2021年を振り返る
今年も昨年に続き依然として新型コロナウイルスで明け暮れた一年であった。
日経新聞によると「東京都は29日、新型コロナウイルスの感染者が新たに76人確認されたと発表した。50人を超えるのは10月16日(65人)以来。直近1週間平均の新規感染者は約44人、前週(約28人)比で157.0%だった。」であるという。いわゆる「オミクロン型」の新型コロナウイルスは世界中で猛威を振るっているが、日本でもこれから増え始める可能性は高い。つまりは、この先もコロナ禍は続くということである。
今年もコロナ禍で外国どころか国内の旅行もままならない一年であった。もう何年も前から韓国への旅を考えているのであるが、とてもではないが行ける状況ではない。次回、外国を旅する日はいつになるのかまったくわからない。この国は列島の上にある。この列島の上で営まれている社会とは、違う社会がこの世の中にはあって、そこで行われていることは、この列島の上の社会に直接的にせよ間接的にせよ関わっている。ところが、この列島に住んでいる人々はともすればその事実を忘れる。忘れるというか、そもそも意識すらしない人々が大半を占めるのがこの列島の住人である。それでいい場合と、それではすまない場合がある。
今年、斉藤幸平さんの『人新世の資本論』(集英社新書)を読み、最も感じたことは気候変動はここでまで危機的な段階にきているのかということだった。思えば1970年代の頃から、このままでは環境破壊が進み世界の文明は崩壊するという話が繰り返し述べられてきた。述べられてはきたが、どこか遠い先の話として受け止められてきた。環境問題は、ごく一部のそうしたことに関心がある者たちだけがいっていることであった。しかしながら、21世紀も5分の一が終わった今日、もはや本当に逃れようもない現実になった。ごく一部の関心がある者たちだけがいっていることではなく、誰の前にもある危機になった。エネルギーをどうするのいうことは、かなり大きな枠組みで考える必要がある。これは文明の根本的な問題である。
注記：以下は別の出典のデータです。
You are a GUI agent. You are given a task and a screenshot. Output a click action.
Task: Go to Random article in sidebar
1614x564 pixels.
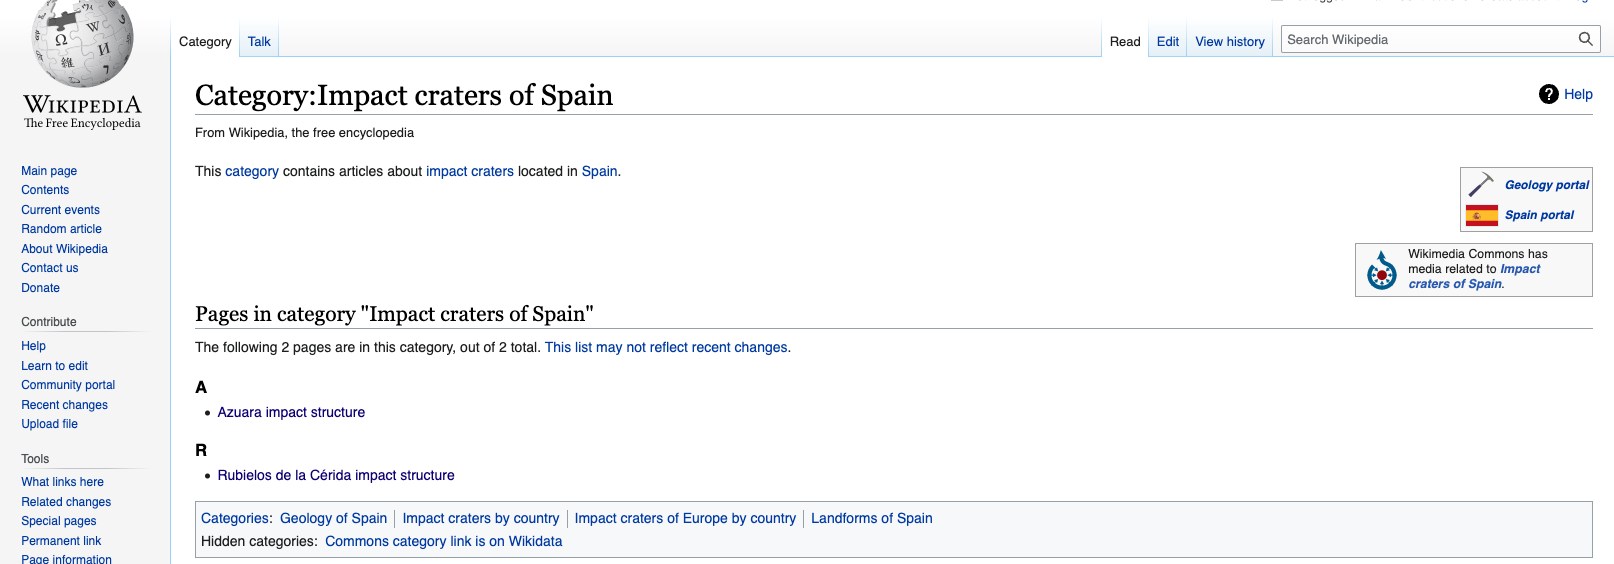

11月、イギリスのグラスゴーで開催されたCOP26では、産業革命前からの気温上昇を1.5度に抑えることを世界の共通目標とすることになった。だが、1.5度の目標を達成するためには2050年までに世界の二酸化炭素排出量を実質ゼロにしなくてはならない。これが現実として可能なのかどうかという懸念があるが、世界経済はグリーン・エコノミーに大きく舵を切り始めている。これに対してこの国は化石燃料を使う火力発電を温存することを示している。日本は太陽光パネルや風力発電で世界の企業から大きく後れを取っている。何においても、この国は未来の展望がまったくない。